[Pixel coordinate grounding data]
------
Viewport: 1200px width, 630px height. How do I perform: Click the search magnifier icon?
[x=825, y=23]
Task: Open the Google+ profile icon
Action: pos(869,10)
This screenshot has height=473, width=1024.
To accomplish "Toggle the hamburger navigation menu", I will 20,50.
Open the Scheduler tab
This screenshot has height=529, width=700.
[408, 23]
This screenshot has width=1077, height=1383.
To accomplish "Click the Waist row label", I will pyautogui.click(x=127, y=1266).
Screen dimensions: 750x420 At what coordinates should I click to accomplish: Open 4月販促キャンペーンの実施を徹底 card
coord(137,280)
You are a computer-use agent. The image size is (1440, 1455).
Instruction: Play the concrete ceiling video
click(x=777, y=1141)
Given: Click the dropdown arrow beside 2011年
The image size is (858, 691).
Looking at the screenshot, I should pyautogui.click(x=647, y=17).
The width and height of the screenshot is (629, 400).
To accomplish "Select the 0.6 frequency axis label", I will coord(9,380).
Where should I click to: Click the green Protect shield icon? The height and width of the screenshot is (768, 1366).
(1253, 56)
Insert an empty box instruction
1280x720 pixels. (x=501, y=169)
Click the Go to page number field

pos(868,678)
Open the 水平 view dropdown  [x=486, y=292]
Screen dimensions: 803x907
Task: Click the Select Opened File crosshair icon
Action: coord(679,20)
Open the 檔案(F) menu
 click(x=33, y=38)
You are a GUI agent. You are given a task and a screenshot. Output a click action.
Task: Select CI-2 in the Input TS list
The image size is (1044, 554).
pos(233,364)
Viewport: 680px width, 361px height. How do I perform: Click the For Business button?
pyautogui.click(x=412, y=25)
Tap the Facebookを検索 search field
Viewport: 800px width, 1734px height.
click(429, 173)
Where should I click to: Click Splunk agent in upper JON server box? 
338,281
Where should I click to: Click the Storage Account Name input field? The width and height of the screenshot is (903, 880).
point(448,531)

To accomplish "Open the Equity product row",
------
Task
Write out, exactly as they appear, the lines from the one containing "The width and height of the screenshot is (629, 400)." through the last line of the records above, both included, and nothing more.

Completed exercise
The width and height of the screenshot is (629, 400).
To accomplish "Select the 0.6 frequency axis label", I will coord(9,380).
Where should I click to: Click the green Protect shield icon? The height and width of the screenshot is (768, 1366).
(1253, 56)
Insert an empty box instruction
1280x720 pixels. (x=501, y=169)
Click the Go to page number field

pos(868,678)
Open the 水平 view dropdown  [x=486, y=292]
Screen dimensions: 803x907
Task: Click the Select Opened File crosshair icon
Action: coord(679,20)
Open the 檔案(F) menu
 click(x=33, y=38)
You are a GUI agent. You are given a task and a screenshot. Output a click action.
Task: Select CI-2 in the Input TS list
The image size is (1044, 554).
pos(233,364)
Viewport: 680px width, 361px height. How do I perform: Click the For Business button?
pyautogui.click(x=412, y=25)
Tap the Facebookを検索 search field
Viewport: 800px width, 1734px height.
click(429, 173)
Where should I click to: Click Splunk agent in upper JON server box? 
338,281
Where should I click to: Click the Storage Account Name input field? The width and height of the screenshot is (903, 880).
point(448,531)

To accomplish "Open the Equity product row",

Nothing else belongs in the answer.